# [GOAL OF THE EXERCISE]
Set all the entries down again, unaltered.

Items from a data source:
---*---
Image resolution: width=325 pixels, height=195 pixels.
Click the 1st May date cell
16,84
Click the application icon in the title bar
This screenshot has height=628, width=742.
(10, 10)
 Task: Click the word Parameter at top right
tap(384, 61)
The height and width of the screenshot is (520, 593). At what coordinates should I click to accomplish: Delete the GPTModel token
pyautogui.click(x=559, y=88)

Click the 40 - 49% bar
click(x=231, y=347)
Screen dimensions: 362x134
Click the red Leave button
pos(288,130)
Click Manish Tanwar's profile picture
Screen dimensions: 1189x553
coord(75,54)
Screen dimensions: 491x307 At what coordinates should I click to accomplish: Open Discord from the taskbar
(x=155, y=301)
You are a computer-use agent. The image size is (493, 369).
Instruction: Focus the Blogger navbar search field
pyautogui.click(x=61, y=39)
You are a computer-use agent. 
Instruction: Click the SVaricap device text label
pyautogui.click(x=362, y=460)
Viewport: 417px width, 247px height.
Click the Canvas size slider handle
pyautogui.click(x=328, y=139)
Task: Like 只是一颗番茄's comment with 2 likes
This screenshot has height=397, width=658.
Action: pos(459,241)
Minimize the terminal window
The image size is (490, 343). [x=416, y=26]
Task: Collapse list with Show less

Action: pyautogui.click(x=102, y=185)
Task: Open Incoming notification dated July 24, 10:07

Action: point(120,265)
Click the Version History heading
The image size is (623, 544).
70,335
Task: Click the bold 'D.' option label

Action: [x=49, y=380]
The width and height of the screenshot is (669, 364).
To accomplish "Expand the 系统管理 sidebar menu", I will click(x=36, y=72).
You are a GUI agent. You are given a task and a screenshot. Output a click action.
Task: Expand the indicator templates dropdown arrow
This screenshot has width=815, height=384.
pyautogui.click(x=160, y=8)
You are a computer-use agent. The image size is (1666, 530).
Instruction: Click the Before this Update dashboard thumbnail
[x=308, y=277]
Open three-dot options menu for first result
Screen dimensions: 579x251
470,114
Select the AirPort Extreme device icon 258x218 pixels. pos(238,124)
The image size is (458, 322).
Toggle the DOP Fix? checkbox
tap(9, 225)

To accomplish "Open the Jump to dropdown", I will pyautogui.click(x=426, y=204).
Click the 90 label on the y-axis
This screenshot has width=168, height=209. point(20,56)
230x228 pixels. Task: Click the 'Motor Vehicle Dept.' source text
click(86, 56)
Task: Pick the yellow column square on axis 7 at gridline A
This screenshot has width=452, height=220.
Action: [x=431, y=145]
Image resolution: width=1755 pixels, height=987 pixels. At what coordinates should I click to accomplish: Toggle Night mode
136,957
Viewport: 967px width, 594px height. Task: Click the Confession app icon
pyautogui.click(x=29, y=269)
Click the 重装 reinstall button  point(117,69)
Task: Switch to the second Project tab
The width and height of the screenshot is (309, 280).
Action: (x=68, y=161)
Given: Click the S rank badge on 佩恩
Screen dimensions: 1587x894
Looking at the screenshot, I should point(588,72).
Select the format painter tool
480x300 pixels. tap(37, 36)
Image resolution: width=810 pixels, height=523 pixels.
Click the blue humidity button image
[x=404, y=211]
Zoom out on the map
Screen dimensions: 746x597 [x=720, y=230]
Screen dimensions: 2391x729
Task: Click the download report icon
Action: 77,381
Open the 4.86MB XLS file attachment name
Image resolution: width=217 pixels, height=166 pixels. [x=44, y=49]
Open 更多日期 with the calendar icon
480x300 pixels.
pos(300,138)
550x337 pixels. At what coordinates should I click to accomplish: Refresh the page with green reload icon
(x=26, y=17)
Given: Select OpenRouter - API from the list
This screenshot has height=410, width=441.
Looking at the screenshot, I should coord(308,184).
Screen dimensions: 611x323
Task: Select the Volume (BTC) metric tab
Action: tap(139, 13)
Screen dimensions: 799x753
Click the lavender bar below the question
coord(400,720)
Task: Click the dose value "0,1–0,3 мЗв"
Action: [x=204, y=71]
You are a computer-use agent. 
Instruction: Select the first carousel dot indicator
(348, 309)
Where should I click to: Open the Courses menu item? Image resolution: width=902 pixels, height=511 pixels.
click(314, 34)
---*---
# [YOUR RESPONSE]
Image resolution: width=325 pixels, height=195 pixels.
Click the 1st May date cell
16,84
Click the application icon in the title bar
This screenshot has height=628, width=742.
(10, 10)
 Task: Click the word Parameter at top right
tap(384, 61)
The height and width of the screenshot is (520, 593). At what coordinates should I click to accomplish: Delete the GPTModel token
pyautogui.click(x=559, y=88)

Click the 40 - 49% bar
click(x=231, y=347)
Screen dimensions: 362x134
Click the red Leave button
pos(288,130)
Click Manish Tanwar's profile picture
Screen dimensions: 1189x553
coord(75,54)
Screen dimensions: 491x307 At what coordinates should I click to accomplish: Open Discord from the taskbar
(x=155, y=301)
You are a computer-use agent. The image size is (493, 369).
Instruction: Focus the Blogger navbar search field
pyautogui.click(x=61, y=39)
You are a computer-use agent. 
Instruction: Click the SVaricap device text label
pyautogui.click(x=362, y=460)
Viewport: 417px width, 247px height.
Click the Canvas size slider handle
pyautogui.click(x=328, y=139)
Task: Like 只是一颗番茄's comment with 2 likes
This screenshot has height=397, width=658.
Action: pos(459,241)
Minimize the terminal window
The image size is (490, 343). [x=416, y=26]
Task: Collapse list with Show less

Action: pyautogui.click(x=102, y=185)
Task: Open Incoming notification dated July 24, 10:07

Action: point(120,265)
Click the Version History heading
The image size is (623, 544).
70,335
Task: Click the bold 'D.' option label

Action: [x=49, y=380]
The width and height of the screenshot is (669, 364).
To accomplish "Expand the 系统管理 sidebar menu", I will click(x=36, y=72).
You are a GUI agent. You are given a task and a screenshot. Output a click action.
Task: Expand the indicator templates dropdown arrow
This screenshot has width=815, height=384.
pyautogui.click(x=160, y=8)
You are a computer-use agent. The image size is (1666, 530).
Instruction: Click the Before this Update dashboard thumbnail
[x=308, y=277]
Open three-dot options menu for first result
Screen dimensions: 579x251
470,114
Select the AirPort Extreme device icon 258x218 pixels. pos(238,124)
The image size is (458, 322).
Toggle the DOP Fix? checkbox
tap(9, 225)

To accomplish "Open the Jump to dropdown", I will pyautogui.click(x=426, y=204).
Click the 90 label on the y-axis
This screenshot has width=168, height=209. point(20,56)
230x228 pixels. Task: Click the 'Motor Vehicle Dept.' source text
click(86, 56)
Task: Pick the yellow column square on axis 7 at gridline A
This screenshot has width=452, height=220.
Action: [x=431, y=145]
Image resolution: width=1755 pixels, height=987 pixels. At what coordinates should I click to accomplish: Toggle Night mode
136,957
Viewport: 967px width, 594px height. Task: Click the Confession app icon
pyautogui.click(x=29, y=269)
Click the 重装 reinstall button  point(117,69)
Task: Switch to the second Project tab
The width and height of the screenshot is (309, 280).
Action: (x=68, y=161)
Given: Click the S rank badge on 佩恩
Screen dimensions: 1587x894
Looking at the screenshot, I should point(588,72).
Select the format painter tool
480x300 pixels. tap(37, 36)
Image resolution: width=810 pixels, height=523 pixels.
Click the blue humidity button image
[x=404, y=211]
Zoom out on the map
Screen dimensions: 746x597 [x=720, y=230]
Screen dimensions: 2391x729
Task: Click the download report icon
Action: 77,381
Open the 4.86MB XLS file attachment name
Image resolution: width=217 pixels, height=166 pixels. [x=44, y=49]
Open 更多日期 with the calendar icon
480x300 pixels.
pos(300,138)
550x337 pixels. At what coordinates should I click to accomplish: Refresh the page with green reload icon
(x=26, y=17)
Given: Select OpenRouter - API from the list
This screenshot has height=410, width=441.
Looking at the screenshot, I should coord(308,184).
Screen dimensions: 611x323
Task: Select the Volume (BTC) metric tab
Action: tap(139, 13)
Screen dimensions: 799x753
Click the lavender bar below the question
coord(400,720)
Task: Click the dose value "0,1–0,3 мЗв"
Action: [x=204, y=71]
You are a computer-use agent. 
Instruction: Select the first carousel dot indicator
(348, 309)
Where should I click to: Open the Courses menu item? Image resolution: width=902 pixels, height=511 pixels.
click(314, 34)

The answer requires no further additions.